France has had a liberal approach to alcohol thus far. Unlike most other countries, France has two drinking ages: Young people can drink or purchase wine and beer from the age of 16 and hard liquor from 18. Bartenders and shopkeepers don't usually check the identification cards of their customers, however young.
The powerful lobby of French winemakers says it won't try to derail the law, but thinks the government is making a big mistake. A stricter law, winemakers say, could reverse the age-old French custom of parents teaching children how to taste and appreciate wine at the family meal.
The risk of the new law, they say, is a habit of binge drinking imported from the U.S., where the drinking age is 21, and the U.K., where studies show one in four adult men and one in three adult women are heavy drinkers.

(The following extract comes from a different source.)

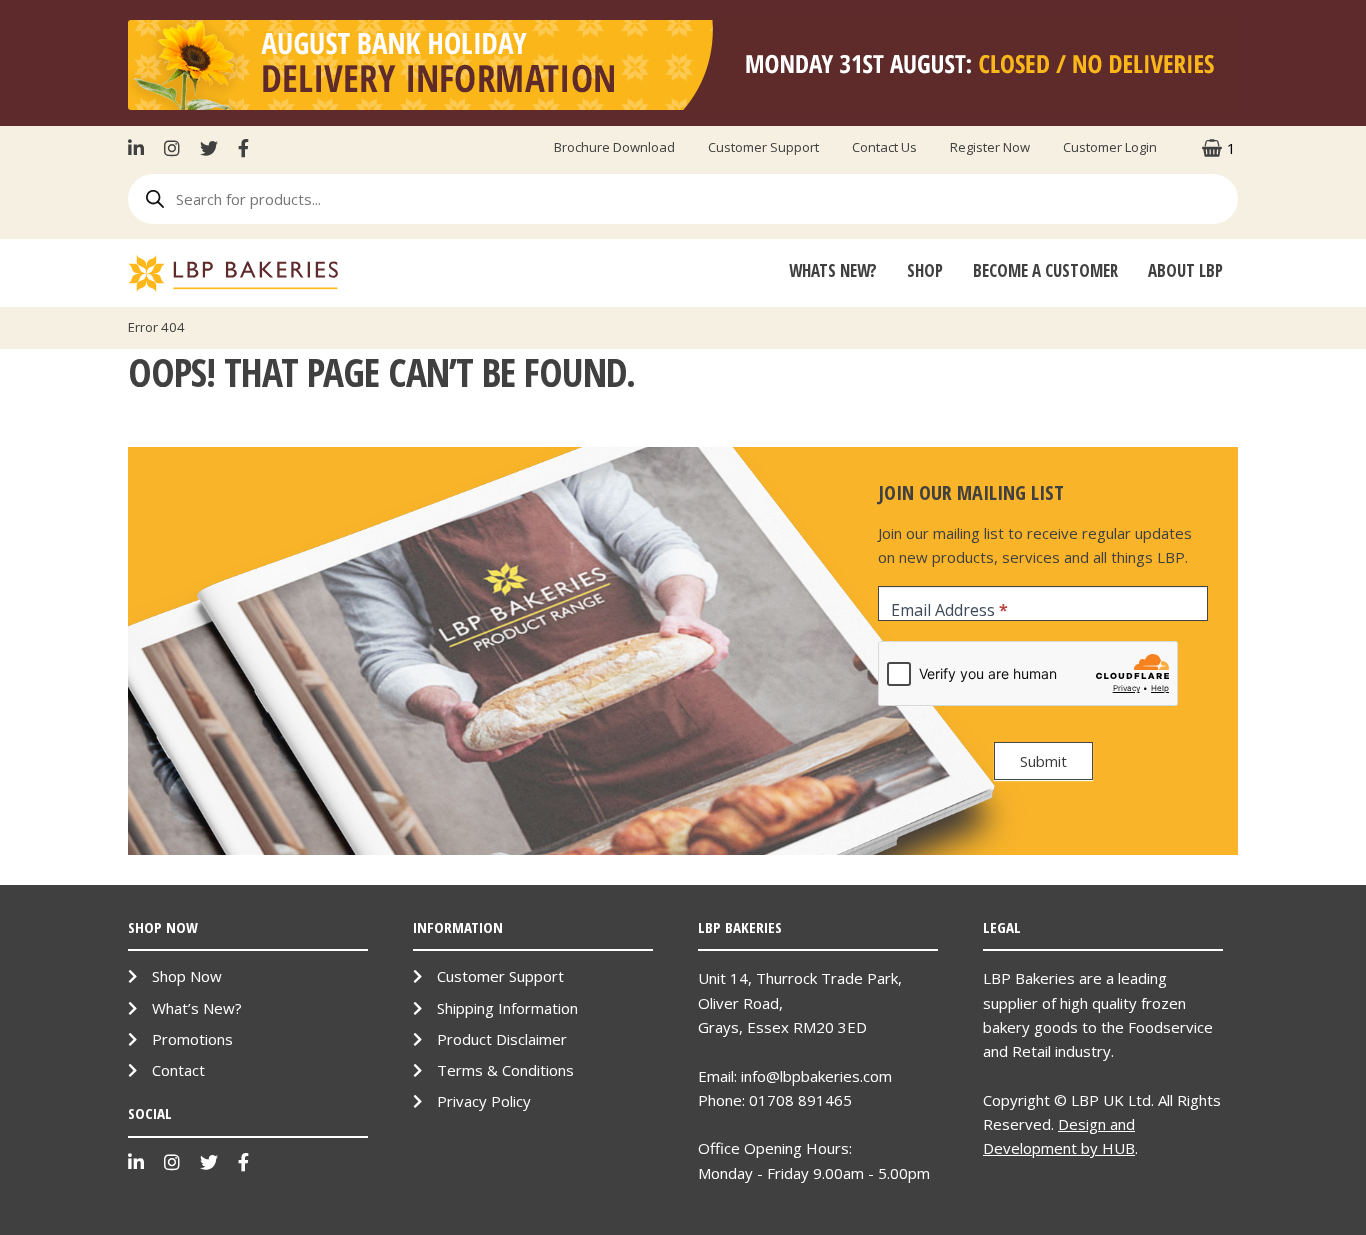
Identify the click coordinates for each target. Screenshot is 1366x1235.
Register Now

"When I visited my daughter who was studying in the U.S., she couldn't drink a glass of wine at the restaurant because she was 20," says Marie-Christine Tarby, head of industry lobby group Vin & Société. "Back on the campus, all her friends were drunk every night -- is this what we are trying to do here?"
If past experience with the impact of prohibition on binge drinking is any indication, then that is exactly what the result will likely be in France.